Russia and China dominate at halfway stage of swim championship

By Greg Stutchbury

SHANGHAI (Reuters) - Hosts China and Russia, with Natalia Ishchenko taking six gold medals, dominated the first half of the world swimming championships while controversy lurked in the open water.

Ishchenko has now won 16 gold medals at the world championships. Only American swimmer Michael Phelps has won more world championship golds -- the Baltimore native has won 22 and begins his campaign to add to that total on Sunday in the men's 4x100 freestyle relay.

The hosts, who were watched by retired NBA player Yao Ming on Saturday, are heavy favorites to emulate the Russians and complete the sweep with Qiu Bo topping qualifying for the platform final by almost 80 points.

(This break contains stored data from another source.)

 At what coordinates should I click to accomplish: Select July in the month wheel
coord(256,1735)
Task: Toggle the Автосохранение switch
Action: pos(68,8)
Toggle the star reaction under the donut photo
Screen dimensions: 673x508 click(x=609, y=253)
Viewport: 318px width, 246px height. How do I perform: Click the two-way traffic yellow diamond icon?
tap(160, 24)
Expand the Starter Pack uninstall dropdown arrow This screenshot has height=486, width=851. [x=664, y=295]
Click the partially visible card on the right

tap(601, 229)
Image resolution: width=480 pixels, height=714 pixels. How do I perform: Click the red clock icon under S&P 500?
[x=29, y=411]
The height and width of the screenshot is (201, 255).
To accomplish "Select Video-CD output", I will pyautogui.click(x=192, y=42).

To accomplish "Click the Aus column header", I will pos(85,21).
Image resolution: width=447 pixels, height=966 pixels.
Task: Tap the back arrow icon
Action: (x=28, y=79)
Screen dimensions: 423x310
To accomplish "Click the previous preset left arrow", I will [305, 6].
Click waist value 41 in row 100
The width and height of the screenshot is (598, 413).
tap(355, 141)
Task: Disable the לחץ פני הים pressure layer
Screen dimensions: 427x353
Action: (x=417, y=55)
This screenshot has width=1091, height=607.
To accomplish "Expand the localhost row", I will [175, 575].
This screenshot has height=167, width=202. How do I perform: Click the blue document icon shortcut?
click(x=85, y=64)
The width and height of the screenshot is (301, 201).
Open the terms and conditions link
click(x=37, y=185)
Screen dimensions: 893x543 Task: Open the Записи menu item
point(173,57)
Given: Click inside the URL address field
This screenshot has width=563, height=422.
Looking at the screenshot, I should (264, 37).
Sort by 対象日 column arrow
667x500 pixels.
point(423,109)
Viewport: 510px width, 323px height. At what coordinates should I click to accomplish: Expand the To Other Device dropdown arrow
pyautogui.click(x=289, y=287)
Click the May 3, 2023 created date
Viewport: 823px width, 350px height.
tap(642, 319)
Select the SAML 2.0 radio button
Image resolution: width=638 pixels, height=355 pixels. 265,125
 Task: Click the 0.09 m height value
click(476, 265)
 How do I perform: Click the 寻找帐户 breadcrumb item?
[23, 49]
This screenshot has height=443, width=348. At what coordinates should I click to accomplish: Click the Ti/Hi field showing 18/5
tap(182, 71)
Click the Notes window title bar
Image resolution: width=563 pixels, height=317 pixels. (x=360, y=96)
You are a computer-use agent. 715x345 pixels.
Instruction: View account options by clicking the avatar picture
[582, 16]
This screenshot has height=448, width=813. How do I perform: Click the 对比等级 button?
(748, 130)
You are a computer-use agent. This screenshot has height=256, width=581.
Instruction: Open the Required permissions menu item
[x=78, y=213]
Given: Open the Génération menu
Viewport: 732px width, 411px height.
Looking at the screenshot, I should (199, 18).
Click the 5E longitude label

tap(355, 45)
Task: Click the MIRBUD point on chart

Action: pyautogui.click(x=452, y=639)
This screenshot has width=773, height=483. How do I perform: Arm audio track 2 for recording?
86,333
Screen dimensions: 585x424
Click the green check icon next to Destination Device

Britain's Tom Daley, the champion from Rome in 2009, also qualified but was more than 110 points behind Qiu in sixth place.

The only other discipline in which medals were decided in the first half of the championships was the open water, held at Jinshan City Beach held about 90 minutes south of Shanghai.

FINA guidelines set a maximum water temperature of 31 degrees, though the German team took a reading during the race and discovered it was in excess of 32.

Bulgaria's Petar Stoychev and Ana Marcela Cunha of Brazil won the controversial men's and women's races, which were blighted by the withdrawals of several competitors before and during the events.

"Personally, from the information we have, the 25 km races are successful," FINA executive director Cornel Marculescu said.

"In general, 25 swimmers pulled out. All the swimmers, we have the boat to them. They were helped into the boats in order to intervene when necessary."

Earlier in the week, Britain's Keri-Anne Payne and Greece's Spyros Gianniotis won the women's and mens' 10-km races, which also doubled as Olympics qualifiers with the top-10 finishers all earning slots at the 2012 London Games.

FINA had also conducted 115 doping tests, "seven or eight" of which had included blood tests, by the end of the first eight days, with no positive tests, Andrew Pipe, the chairman of the Doping Review Control Board said.

The main focus of action will now switch to the pool with everyone beginning their preparations for the 2012 Olympics, while all eyes will be on Phelps, who has already said next year's London Games will be his last.

"We both talked about this meet being the first step to our preparation for the London Olympic games," his coach Bob Bowman told reporters at a packed media conference on Saturday.

"What we do here will set the table of what we're going to work on and how we're going to go about working it for London."